Professor Hilary Evans Cameron from the University of Toronto argues that refugee law should recognize an obligation under the Convention to resolve doubt in the claimant’s favour. What is more, to meet its Convention obligations refugee status determination must function as a risk assessment. Building on UK and Australian jurisprudence, Professor Cameron proposes a decision-making model that gives effect to these two legal imperatives.

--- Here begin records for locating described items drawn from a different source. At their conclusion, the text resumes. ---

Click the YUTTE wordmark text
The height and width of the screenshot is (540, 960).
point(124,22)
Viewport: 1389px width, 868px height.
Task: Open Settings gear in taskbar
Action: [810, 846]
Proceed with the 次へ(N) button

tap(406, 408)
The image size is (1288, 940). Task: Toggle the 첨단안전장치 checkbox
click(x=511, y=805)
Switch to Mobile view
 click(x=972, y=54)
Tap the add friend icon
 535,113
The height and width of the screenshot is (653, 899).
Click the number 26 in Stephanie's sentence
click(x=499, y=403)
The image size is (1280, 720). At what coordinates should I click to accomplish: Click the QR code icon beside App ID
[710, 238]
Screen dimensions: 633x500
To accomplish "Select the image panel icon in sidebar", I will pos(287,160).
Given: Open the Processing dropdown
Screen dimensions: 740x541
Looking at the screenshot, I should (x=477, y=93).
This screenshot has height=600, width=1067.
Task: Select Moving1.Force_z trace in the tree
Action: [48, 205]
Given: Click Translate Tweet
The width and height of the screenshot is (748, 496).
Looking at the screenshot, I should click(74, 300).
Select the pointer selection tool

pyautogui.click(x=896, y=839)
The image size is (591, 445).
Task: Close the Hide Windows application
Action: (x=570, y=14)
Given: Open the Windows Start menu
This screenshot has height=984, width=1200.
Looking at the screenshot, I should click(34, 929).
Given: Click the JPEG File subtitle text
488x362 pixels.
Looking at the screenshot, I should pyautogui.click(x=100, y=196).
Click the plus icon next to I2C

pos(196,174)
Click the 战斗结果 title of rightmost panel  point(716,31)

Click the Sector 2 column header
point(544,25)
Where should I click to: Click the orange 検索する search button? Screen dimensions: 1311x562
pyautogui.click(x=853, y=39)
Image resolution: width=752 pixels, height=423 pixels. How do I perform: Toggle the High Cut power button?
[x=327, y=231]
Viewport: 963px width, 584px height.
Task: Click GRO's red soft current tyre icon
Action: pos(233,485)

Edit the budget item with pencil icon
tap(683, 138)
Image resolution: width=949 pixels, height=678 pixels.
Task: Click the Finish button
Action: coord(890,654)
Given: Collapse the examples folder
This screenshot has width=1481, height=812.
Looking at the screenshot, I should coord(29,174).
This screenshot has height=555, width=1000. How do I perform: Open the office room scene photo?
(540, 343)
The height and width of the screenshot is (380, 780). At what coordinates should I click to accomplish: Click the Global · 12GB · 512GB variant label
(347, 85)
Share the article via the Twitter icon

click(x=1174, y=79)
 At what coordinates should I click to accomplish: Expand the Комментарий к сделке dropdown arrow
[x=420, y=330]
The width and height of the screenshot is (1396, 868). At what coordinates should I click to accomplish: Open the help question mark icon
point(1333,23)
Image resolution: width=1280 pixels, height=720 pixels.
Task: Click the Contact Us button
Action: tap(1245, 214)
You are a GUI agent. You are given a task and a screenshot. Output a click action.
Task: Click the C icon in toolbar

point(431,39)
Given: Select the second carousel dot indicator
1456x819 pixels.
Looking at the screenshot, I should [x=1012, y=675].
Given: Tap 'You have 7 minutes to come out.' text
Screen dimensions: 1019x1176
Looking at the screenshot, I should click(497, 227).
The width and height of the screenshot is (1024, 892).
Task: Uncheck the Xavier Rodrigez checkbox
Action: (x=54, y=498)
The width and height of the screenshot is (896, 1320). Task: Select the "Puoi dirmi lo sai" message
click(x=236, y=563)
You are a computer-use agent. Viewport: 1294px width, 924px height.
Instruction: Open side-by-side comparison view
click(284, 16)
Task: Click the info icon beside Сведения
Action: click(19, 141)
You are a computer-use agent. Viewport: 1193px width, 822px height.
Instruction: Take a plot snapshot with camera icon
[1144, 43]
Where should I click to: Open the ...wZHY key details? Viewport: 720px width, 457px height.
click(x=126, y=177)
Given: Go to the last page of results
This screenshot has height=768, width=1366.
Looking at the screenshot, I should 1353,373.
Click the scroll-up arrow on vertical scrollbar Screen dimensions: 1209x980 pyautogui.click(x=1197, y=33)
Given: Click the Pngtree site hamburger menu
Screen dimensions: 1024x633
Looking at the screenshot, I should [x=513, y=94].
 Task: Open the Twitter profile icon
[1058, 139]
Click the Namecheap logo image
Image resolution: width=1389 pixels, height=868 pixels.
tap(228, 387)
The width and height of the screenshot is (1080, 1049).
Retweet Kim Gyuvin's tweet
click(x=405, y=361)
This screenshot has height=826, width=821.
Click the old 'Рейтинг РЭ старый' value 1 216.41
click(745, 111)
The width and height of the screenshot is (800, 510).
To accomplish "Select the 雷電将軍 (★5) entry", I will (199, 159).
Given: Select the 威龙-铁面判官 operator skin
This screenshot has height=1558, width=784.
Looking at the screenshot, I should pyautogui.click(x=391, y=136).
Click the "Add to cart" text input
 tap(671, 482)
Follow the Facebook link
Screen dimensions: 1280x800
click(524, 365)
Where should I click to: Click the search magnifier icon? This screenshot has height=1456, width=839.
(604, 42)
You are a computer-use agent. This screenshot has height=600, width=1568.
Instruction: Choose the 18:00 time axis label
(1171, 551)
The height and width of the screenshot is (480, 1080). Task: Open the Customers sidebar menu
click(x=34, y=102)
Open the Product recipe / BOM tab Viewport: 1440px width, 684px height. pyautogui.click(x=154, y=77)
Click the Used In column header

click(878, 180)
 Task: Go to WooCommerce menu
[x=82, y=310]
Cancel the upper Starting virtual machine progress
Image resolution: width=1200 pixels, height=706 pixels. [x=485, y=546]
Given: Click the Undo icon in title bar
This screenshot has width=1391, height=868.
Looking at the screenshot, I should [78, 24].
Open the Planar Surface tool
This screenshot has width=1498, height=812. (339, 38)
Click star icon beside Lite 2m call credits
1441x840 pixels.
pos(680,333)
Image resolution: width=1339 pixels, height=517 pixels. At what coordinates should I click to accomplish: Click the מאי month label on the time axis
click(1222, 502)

About the speaker: A former litigator, Hilary Evans Cameron represented refugee claimants for a decade, and now holds a doctorate in refugee law from the University of Toronto. She is the SSHRC’s 2017 Bora Laskin National Fellow in Human Rights Research and the author of a book about the law of fact-finding in refugee status decision-making (Refugee Law’s Fact-finding Crisis: Truth, Risk, and the Wrong Mistake, Cambridge 2018). Her research, which largely focuses on how refugee status adjudicators make credibility assessments, has been influential internationally and was recently included in a leading anthology of “the finest scholarship available” in refugee law from the 1930s to the present (Hathaway 2014). Dr. Evans Cameron teaches at Trinity College in the Ethics, Society and Law program and is a postdoctoral fellow and adjunct professor at Osgoode Hall Law School.